Generally, your beneficiaries won’t have to pay interest on the amount they receive. It’s one less thing your family needn’t worry about during a trying time. They will most likely not pay taxes on this benefit either. It’s one of the most comforting of the advantages of whole life insurance.
Your loan will still accrue interest which will affect the balances of both your cash value and the death benefit. In addition, you don’t have to pay it back either.
It will also go against the value of the death benefit. You can also use the cash value to pay your premiums, if you so choose. These are things to consider as part of the total costs and benefits of a whole life insurance policy.
If there is enough cash within a policy where the interest gained annually is above your cost of insurance, the policy can also be considered “paid up.” This means you can stop paying in, and the policy will be on autopilot until you pass, where it will deliver the final death benefit.
Understanding the Cash Value of Your Policy
It’s essential to understand the nuts and bolts of how the cash value of whole life insurance works.
First, it is a safe way to save money because it is insulated from the effects of market fluctuations. Second, the cash value accrues interest which is tax-free, with no limit. And third, you may earn dividends as well, as long as the insurer is a dividend paying company.
However, the cash value is a living benefit of your whole life insurance. Its advantages lie in your ability to withdraw or take a loan against it while you’re alive, tax-free. It does not go to your beneficiaries after you pass, however. The insurance company will pay the death benefit to the survivors, in addition to any paid up additions it accrues.
How Much Whole Life Insurance Do You Need?
There are several things to consider when deciding how much whole life insurance coverage to get.
Part of this figure involves your intentions for whole life insurance. Many people do not buy whole life insurance for the security of a source of income replacement; this is what term is for.
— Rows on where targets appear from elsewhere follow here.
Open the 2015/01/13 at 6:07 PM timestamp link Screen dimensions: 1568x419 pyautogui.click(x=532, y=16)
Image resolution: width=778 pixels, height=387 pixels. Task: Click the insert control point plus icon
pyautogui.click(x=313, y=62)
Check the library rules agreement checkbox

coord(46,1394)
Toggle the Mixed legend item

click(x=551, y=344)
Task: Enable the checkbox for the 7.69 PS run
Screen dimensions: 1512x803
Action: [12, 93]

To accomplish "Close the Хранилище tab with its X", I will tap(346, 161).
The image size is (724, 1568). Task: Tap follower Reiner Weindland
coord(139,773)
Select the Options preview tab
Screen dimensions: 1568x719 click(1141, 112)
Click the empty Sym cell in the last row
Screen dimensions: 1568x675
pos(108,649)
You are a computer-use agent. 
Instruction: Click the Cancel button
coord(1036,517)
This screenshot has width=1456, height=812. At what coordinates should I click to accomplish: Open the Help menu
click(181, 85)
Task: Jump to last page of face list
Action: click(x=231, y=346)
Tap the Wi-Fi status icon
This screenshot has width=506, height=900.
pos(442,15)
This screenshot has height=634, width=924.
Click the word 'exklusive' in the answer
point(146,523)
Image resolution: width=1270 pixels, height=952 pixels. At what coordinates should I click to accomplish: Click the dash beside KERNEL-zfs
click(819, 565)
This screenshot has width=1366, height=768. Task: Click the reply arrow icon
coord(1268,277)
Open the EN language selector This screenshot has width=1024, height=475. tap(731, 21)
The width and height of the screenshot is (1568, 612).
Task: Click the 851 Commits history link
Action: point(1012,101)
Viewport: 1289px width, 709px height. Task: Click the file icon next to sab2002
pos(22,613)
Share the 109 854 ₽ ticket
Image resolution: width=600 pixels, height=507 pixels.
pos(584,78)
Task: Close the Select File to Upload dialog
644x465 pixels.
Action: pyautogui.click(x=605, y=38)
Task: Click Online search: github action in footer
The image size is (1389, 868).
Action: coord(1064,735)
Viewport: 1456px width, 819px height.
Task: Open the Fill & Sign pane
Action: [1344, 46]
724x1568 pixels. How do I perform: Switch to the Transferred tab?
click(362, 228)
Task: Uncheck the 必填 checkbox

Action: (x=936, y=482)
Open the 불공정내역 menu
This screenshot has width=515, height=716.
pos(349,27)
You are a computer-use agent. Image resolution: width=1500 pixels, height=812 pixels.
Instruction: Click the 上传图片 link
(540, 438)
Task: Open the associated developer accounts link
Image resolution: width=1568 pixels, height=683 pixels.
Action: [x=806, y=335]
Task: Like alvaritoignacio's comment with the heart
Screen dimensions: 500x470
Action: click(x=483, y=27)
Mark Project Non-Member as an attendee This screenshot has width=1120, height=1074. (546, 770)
An individual may also buy a term life insurance policy to ensure the family’s debts are handled. These can include the short-term expenses of medical costs and burial. It can also cover long-term needs such as a mortgage or business debts. You may have plans for future dispersal to fund your children or grandchildren’s education expenses.
Whole life is for final expenses, final medical bills, and not much more! It is okay to have a small whole life, and the rest of your coverage as term.
Calculating Your Coverage
Along with the probable income replacement, consider the other expenses you want to cover to determine the amount of coverage you need. Other factors will also play a role. Think of things such as your spouse’s income earning potential. Also, give some thought to how long you’d need to support your spouse. You probably want to ensure a comfortable life for your mate.
You’ll want to balance the amount of coverage you want to have with the cost of whole life insurance.
However, be realistic about the amount you’ll need. You can think of whole life insurance as part of the entire package for planning for the future for your family.
For example, let’s say you actually need about $300,000 in coverage to replace income to a spouse, and to pay for debts and other obligations. Do not purchase a $300,000 whole life policy!
The proper way to do it is likely a term policy for, say, $250,000, and the remainder in a permanent death benefit. This would not only save you a ton of money now, but save you money in the future as you’re able to lock in your current age on the permanent insurance policy.
Talk To An Expert First
We suggest talking to us, or another insurance or financial professional, about a whole life insurance policy before buying one. It’s a very valuable product to have in your total arsenal, but an improper policy could lead to a big waste of money.
When it comes to whole life, less is more. Other policies, like universal policies, are more budget friendly if you need a larger death benefit over the long haul.